Well, there’s good news and bad news, and it’s the same news.

Daily Kos quotes Politico for the following:

The exodus of top Defense officials under Team Trump continues. In the weeks before Christmas, five senior Pentagon officials resigned their posts for unclear reasons. Now Defense Secretary Mark Esper’s chief of staff, former Army intelligence officer Eric Chewning, has delivered his own resignation.

As the article notes, these multiple departures–especially the most recent one, coming after the Iranian assassination–don’t usually occur during periods in which the nation appears to be gearing up for a military crisis.
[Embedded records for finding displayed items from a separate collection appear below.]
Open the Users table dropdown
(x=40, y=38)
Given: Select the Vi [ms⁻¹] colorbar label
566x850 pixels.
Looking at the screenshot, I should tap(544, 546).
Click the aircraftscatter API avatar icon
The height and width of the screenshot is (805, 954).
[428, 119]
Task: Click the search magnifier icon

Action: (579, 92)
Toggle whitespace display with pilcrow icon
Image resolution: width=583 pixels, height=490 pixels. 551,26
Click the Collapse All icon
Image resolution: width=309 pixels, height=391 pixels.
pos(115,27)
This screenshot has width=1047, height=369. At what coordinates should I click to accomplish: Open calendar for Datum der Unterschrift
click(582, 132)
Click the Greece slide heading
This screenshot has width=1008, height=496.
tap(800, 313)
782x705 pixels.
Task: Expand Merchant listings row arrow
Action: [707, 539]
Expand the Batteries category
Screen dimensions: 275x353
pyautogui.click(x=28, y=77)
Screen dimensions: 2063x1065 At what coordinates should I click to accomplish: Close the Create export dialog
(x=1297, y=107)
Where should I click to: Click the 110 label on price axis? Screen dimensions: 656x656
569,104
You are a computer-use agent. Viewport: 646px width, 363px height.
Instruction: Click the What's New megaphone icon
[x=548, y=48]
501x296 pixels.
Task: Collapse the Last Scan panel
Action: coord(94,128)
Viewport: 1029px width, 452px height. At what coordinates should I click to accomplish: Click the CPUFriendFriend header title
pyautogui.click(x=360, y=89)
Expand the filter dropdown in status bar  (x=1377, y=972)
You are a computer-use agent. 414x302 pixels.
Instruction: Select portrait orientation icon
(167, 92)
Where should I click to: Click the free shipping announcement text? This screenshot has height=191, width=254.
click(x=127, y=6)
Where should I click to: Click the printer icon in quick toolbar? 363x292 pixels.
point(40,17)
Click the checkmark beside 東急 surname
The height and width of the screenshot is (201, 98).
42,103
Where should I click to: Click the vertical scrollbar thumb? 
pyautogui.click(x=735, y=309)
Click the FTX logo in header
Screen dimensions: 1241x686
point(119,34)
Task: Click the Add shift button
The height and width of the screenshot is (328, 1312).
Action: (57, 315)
Behind the scenes, though, Esper’s office appears to be in turmoil. A Foreign Policy report on Sunday revealed that Trump Defense Secretary Esper had cut senior Pentagon leaders out of the loop on the Suleimani assassination, and that the Joint Chiefs of Staff were not consulted or briefed on the operation ahead of time. “The usual approval process, the decision-making process, did not occur,” an anonymous defense official told FP.

The motivations for these departures are unclear: people may be leaving for reasons ranging from simple frustration with the chaos in Trump’s Defense Department to unwillingness to be part of  an administration that is morally and functionally defective–the latter motive suggesting the old phrase “rats leaving a sinking ship.”

According to Merriam-Webster, that idiom is used in reference to people abandoning an enterprise once it seems likely to fail. The phrase has shown what the reference book calls “great linguistic tenacity,” having been in regular use for over four hundred years. Its persistence is probably attributable to the consistency of the human impulse to “bail out” when a ship–or enterprise–is going down.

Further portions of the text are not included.